Bringing AI to bear on financial services

Irish Examiner6 hours ago

Fintech companies have transformed the financial services world through the application of digital technologies; AI and GenAI are likely to bring about further disruption and transformation in what is already a fast-moving sector.
Keith Power, a partner at PwC Ireland, says technology is by now fundamental to the functionality of the financial services sector. As it becomes more sophisticated, this not only opens up a world of possibility but also introduces new risks.
'Digital banking platforms, algorithmic trading and regtech solutions are embedded across the sector,' he says. 'As these technologies are critical to daily operations, they can become front of mind when a technical issue occurs that has a negative impact on consumers. Consider, for example, the interruption to global financial markets caused by the Bloomberg outage in May this year.'
Keith Power, a partner at PwC Ireland.
The benefits for consumers of this tech evolution are manifold.It almost goes without saying, for one thing, that customers can access financial services products much faster and more conveniently than in the past 'Consumers can apply for finance, invest in the stock market, and purchase cryptocurrency using digital platforms,' says Power.
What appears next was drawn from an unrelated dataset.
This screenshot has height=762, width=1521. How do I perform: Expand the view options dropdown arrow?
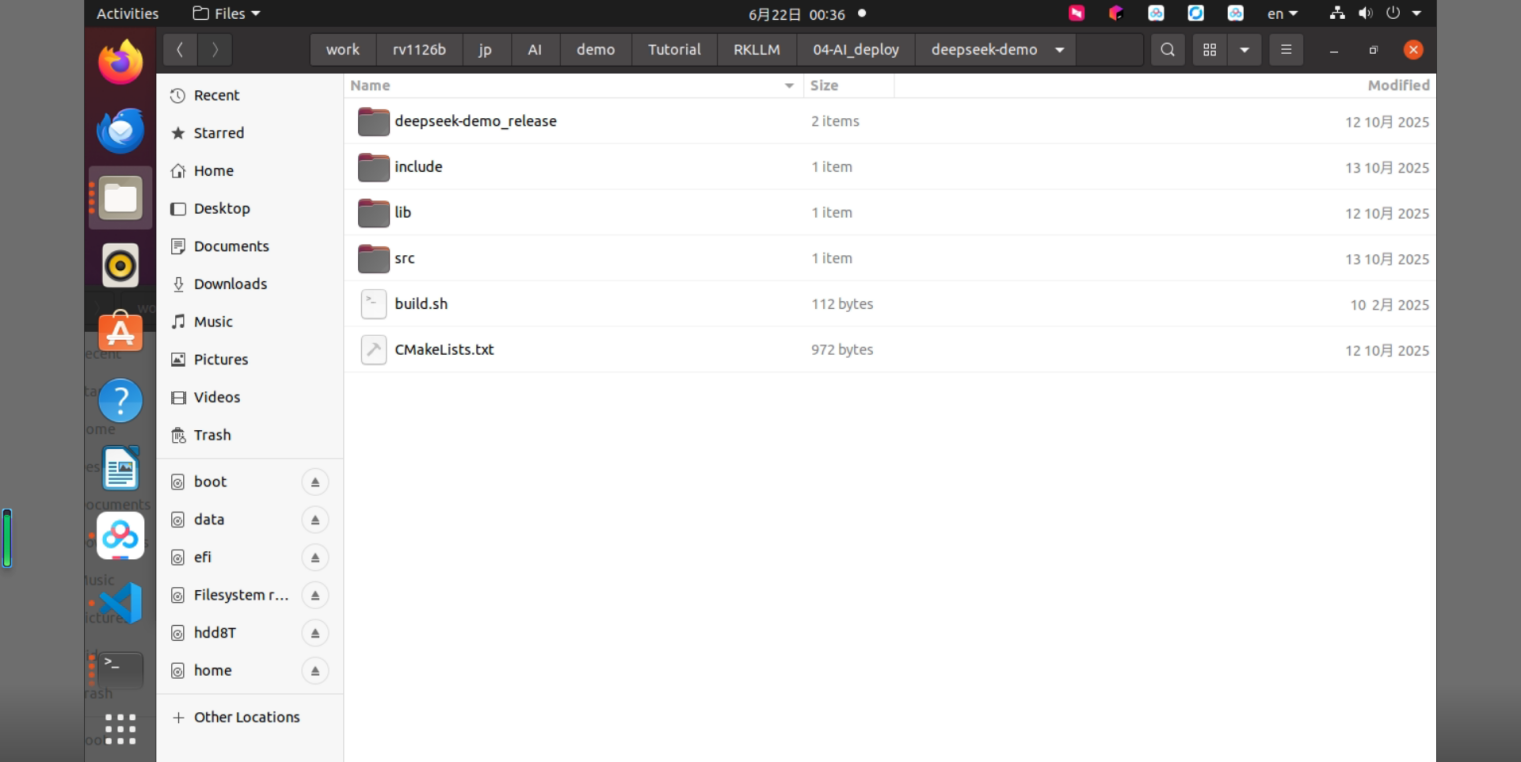coord(1244,50)
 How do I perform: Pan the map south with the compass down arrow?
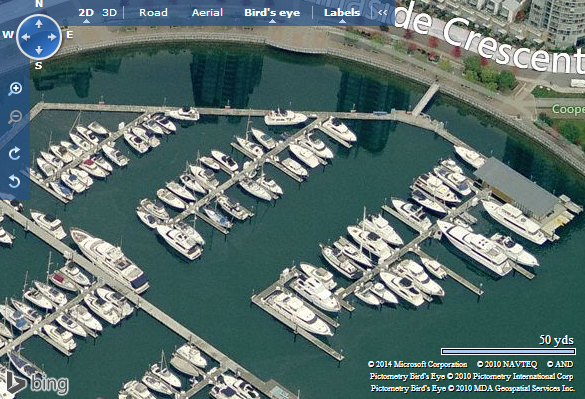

'Such technology also allows for diversified options for consumers, which can be tailored to their own preferences. This represents not just a benefit for consumers but also an opportunity to capture market share for those organisations that adopt the technology quickly.' Power also notes that pillar banks have been plagued with legacy issues that have affected customers in the past.
'Embracing transparent technical processes will help these organisations prevent these issues from occurring again,' he says.
While digital disrupters that have entered the market in recent times have raised the bar in terms of customer experience, Power points out that these are also leaner organisations, giving them a lower cost base.
'With the emergence of GenAI, the pillar banks have an opportunity to close the gap even further, not only in the areas of customer experience, but also to help them to become more efficient, particularly in their back-office operations,' he says.
Owen Lewis, KPMG's head of banking and capital markets.
Owen Lewis, KPMG's head of banking and capital markets, agrees: 'With AI, GenAI and cloud-native platforms maturing rapidly, we're seeing a shift from incremental digitalisation to full-scale transformation.
This trend is only accelerating. Most firms are moving from experimenting with use cases to enterprise-wide scaling to understand how to bring real value and how to scale this.' Fintech firms enable faster product development and more personalised services, and tackle specific issues such as greater financial inclusion, notes Lewis.
'For traditional banks, this can be a catalyst for rethinking legacy models and unlocking new value through new business models, customer interactions and, of course, enablement through a more personalised and humanised interaction with GenAI,' he says.
And while initial GenAI use cases focused on personal productivity, Power believes the capabilities of agentic AI are truly game changing: 'Agentic AI gives organisations the ability to completely reimagine their business processes, and organisations are already beginning to realise this opportunity, moving from piloting and experimenting with GenAI to adopting it at scale.'
For example, he says, the use of technology, and GenAI in particular, can allow financial services firms to deal more easily with the ever-increasing regulatory requirements that organisations face, freeing up resources to focus on more value-adding activities.
'Also, real time fraud detection on a large scale has been difficult to achieve, particularly in payment platforms,' he adds. Leveraging AI-driven models can help to analyse transactions and detect patterns and behaviours at scale for significantly enhanced fraud detection.
GenAI is now being strategically deployed in areas such as client onboarding, regulatory compliance and even internal knowledge management, says Lewis.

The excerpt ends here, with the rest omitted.